━━━ Excerto ━━━

Todos sabemos, excepção feita à comunicação social centralista, que fomos prejudicados, explorados, roubados e assaltados durante anos a fio por aqueles que hoje andam com a bandeira da transparência, honestidade e seriedade. Para sermos capazes de quebrar esse ciclo e passarmos a ter a chance de ganhar, foi preciso que José Maria Pedroto e Jorge Nuno Pinto da Costa introduzissem um discurso e atitude diferentes, mais guerreira, mais combativa, mais ambiciosa e essencialmente muito menos receosa de quem quer que seja. Esse discurso e atitude passou a ter reflexo nos nossos dirigentes, nos nossos adeptos, nos nossos jogadores, enfim, em todo o Universo Azul.

A guerra sem quartel que foi feita aos poderes instalados nos clubes da capital, levou-nos a ser autênticos guerreiros que sabem nunca poder baixar a guarda, criando desta forma os pressupostos daquilo que durante muitos anos ouvidos designar de Mística.
Passamos a ter jogadores e treinadores banais que, ao absorverem a nossa cultura, se transformavam e ganhavam outra dimensão, potenciando o seu valor, e mostrando em campo toda a capacidade.
Para mim, muito mais importante do que o jogador A ou B, do que o treinador C ou D, foi a Mística que nos permitiu passar a liderar o panorama desportivo em Portugal, também com reflexos no estrangeiro.

O facto é que hoje em dia, a nossa cultura está em crise profunda, sendo isto transversal a dirigentes, jogadores e adeptos.

━━━ Lista de material ━━━

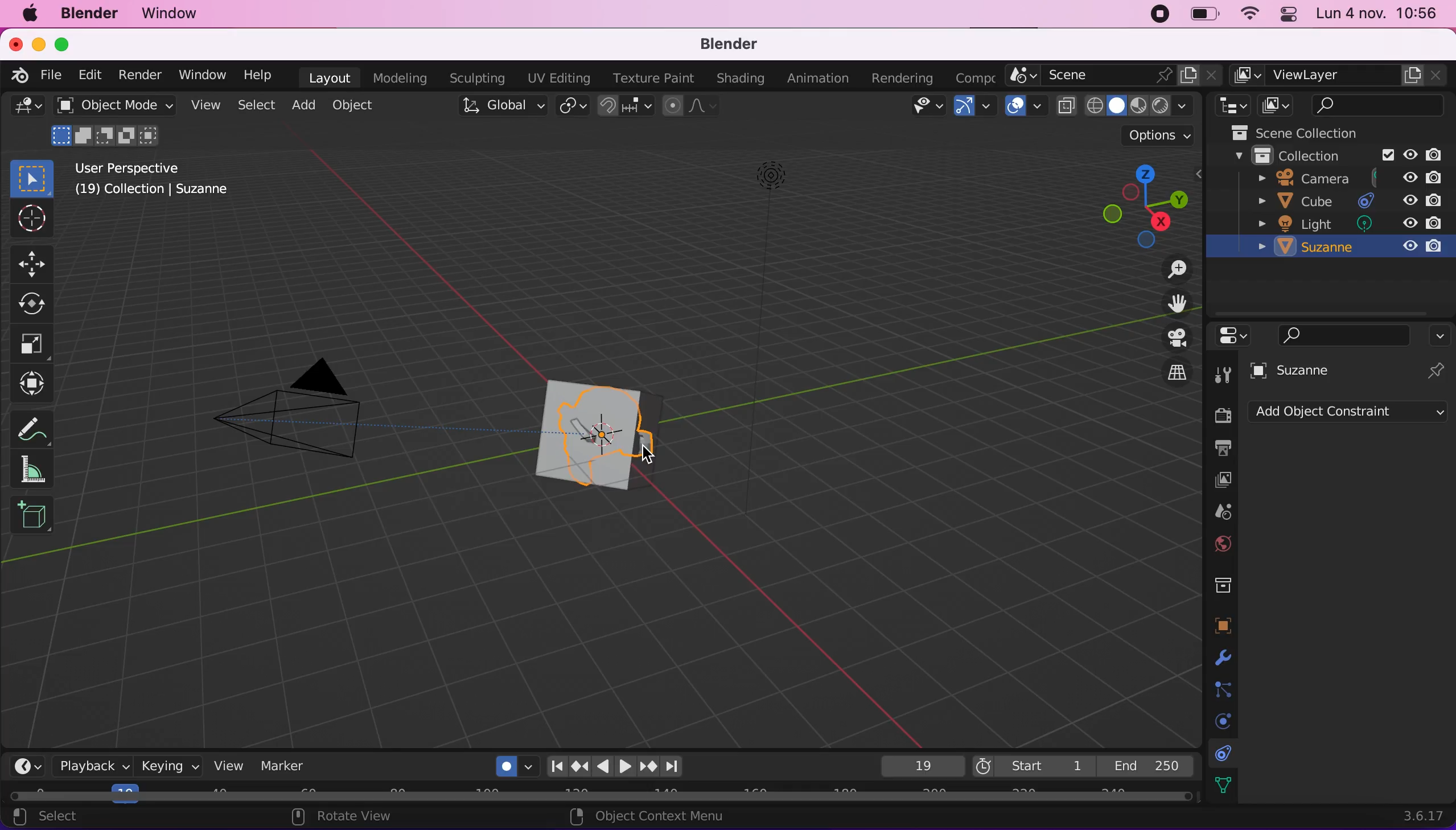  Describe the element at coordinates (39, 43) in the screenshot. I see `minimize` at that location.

━━━
━━━ Lista de material ━━━

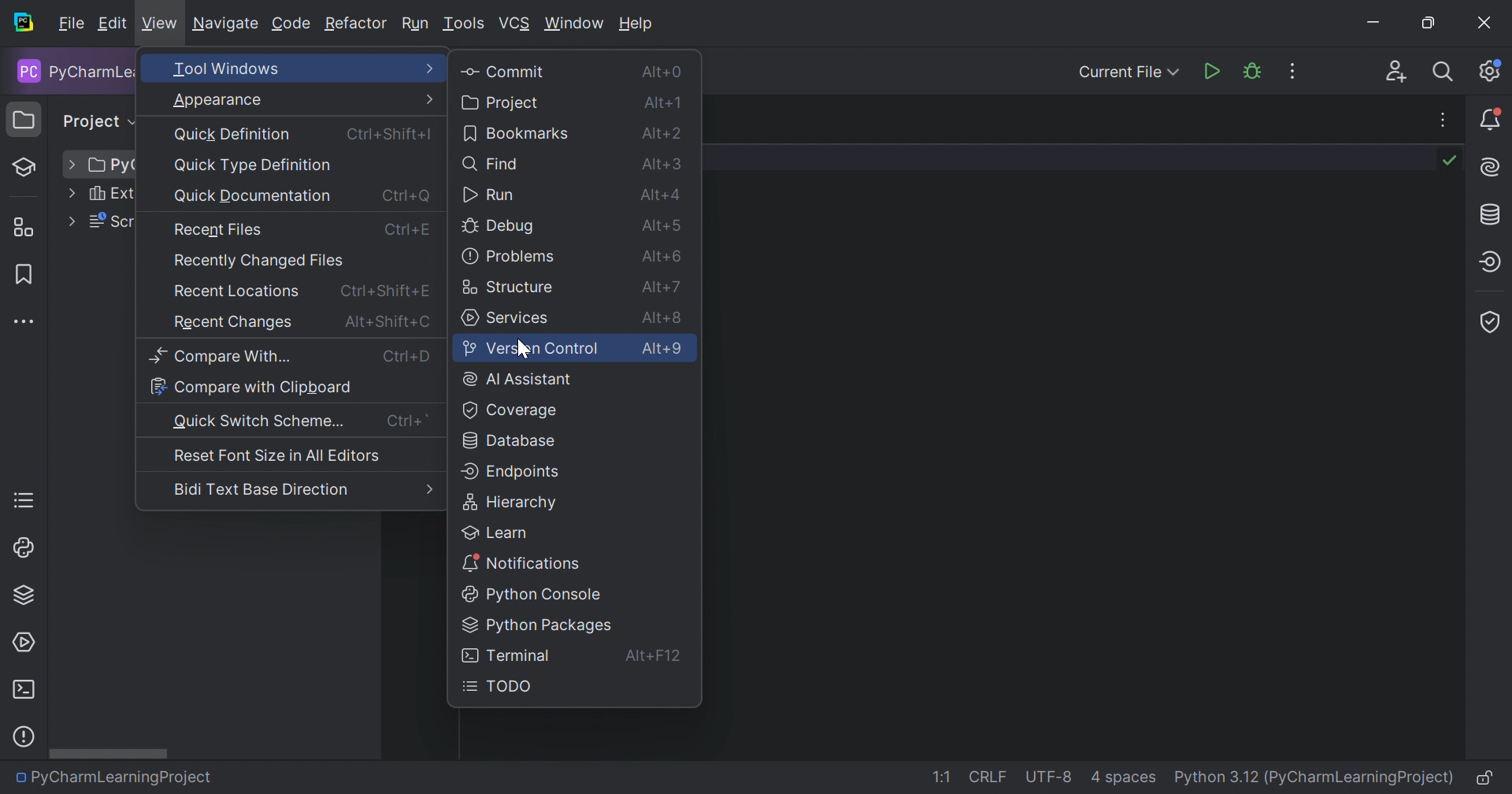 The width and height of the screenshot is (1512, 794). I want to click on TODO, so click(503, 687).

━━━

**Instrução:**
Reproduza, tal como aparece no excerto sobre a Mística, o trecho entre "Para mim, muito" e "reflexos no estrangeiro.", incluindo ambos.

**Resolução da tarefa:**
Para mim, muito mais importante do que o jogador A ou B, do que o treinador C ou D, foi a Mística que nos permitiu passar a liderar o panorama desportivo em Portugal, também com reflexos no estrangeiro.